Benjamin has nearly two decades of experience working in China and was previously based in Beijing, Shanghai and Hong Kong. His practice is focused on U.S. and China-related venture capital financings, fund raising and management, corporate governance, and intellectual property portfolio building, licensing, and protection. He has represented emerging growth enterprises and established organizations in their business dealings with Chinese partners.
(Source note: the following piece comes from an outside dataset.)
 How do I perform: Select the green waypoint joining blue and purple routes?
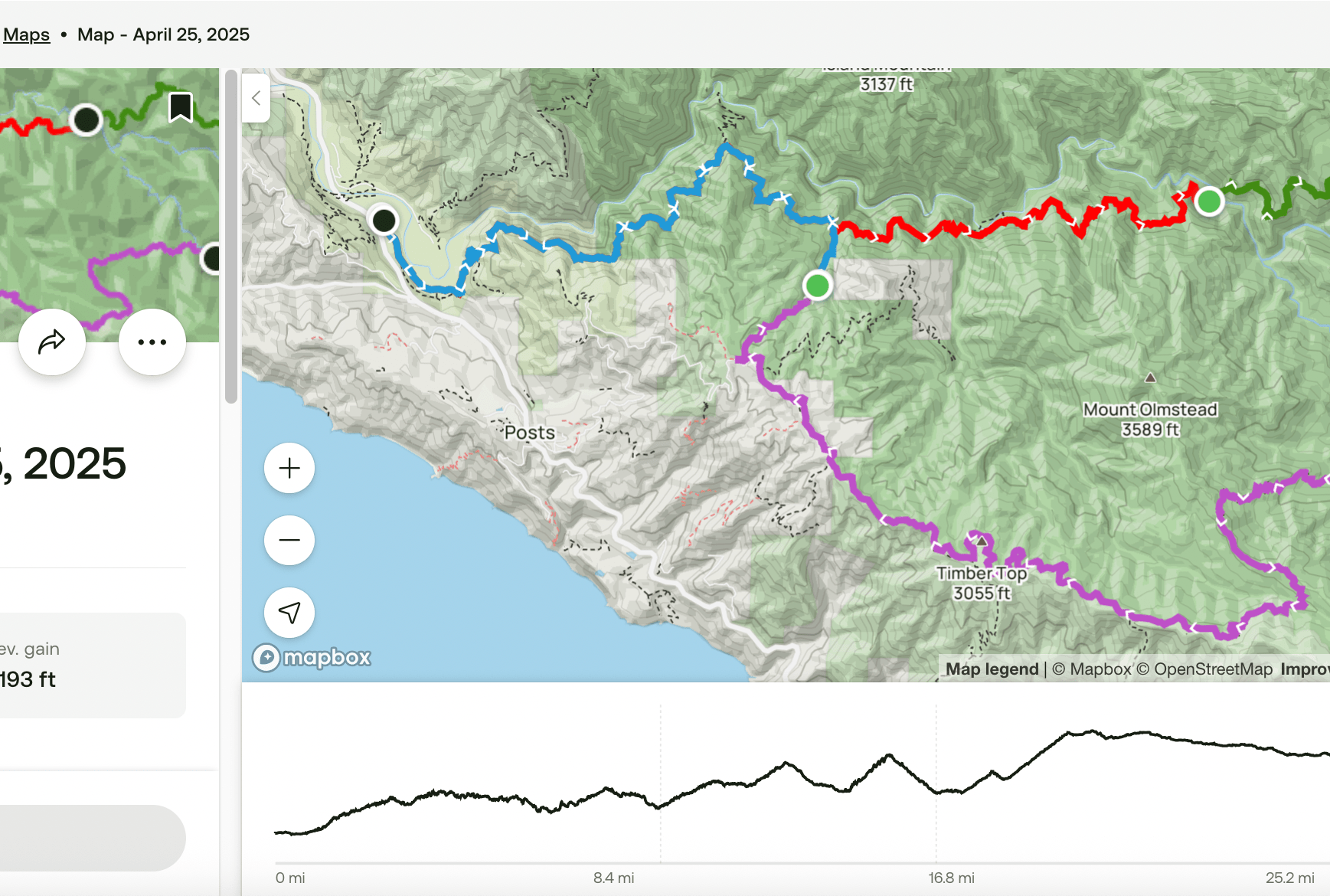click(x=817, y=286)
Benjamin has advised multinational companies from the U.S., Europe, and Japan on IP asset development, and licensing and enforcement in China. He has represented Chinese companies in patent, copyright and commercial litigation in the U.S. He is a registered arbitrator of the High-Tech and Intellectual Property Arbitration Center of the South China International Economic and Trade Arbitration Commission. He has advised U.S. and Chinese companies on more than one hundred international financing transactions.
Benjamin has been active in the community of ideas, previously serving on the board of Shanghai Foreign Correspondents Club, and in 2016 winning the debate on the topic “This house believes that China will win the fintech revolution” during the “Finance Disrupted” conference organized by The Economist in New York City. He has published articles in Financial Times and Nikkei Asia, and has been quoted by The Economist and the New York Times. Benjamin is a native Mandarin speaker.
He regularly lectured at the Ignite program of Stanford Graduate School of Business on capital markets and intellectual property, and most recently spoke before the Japan Federation of Bar Associations and the Asian American Bar Association of New York on business and emerging risks in China and Hong Kong.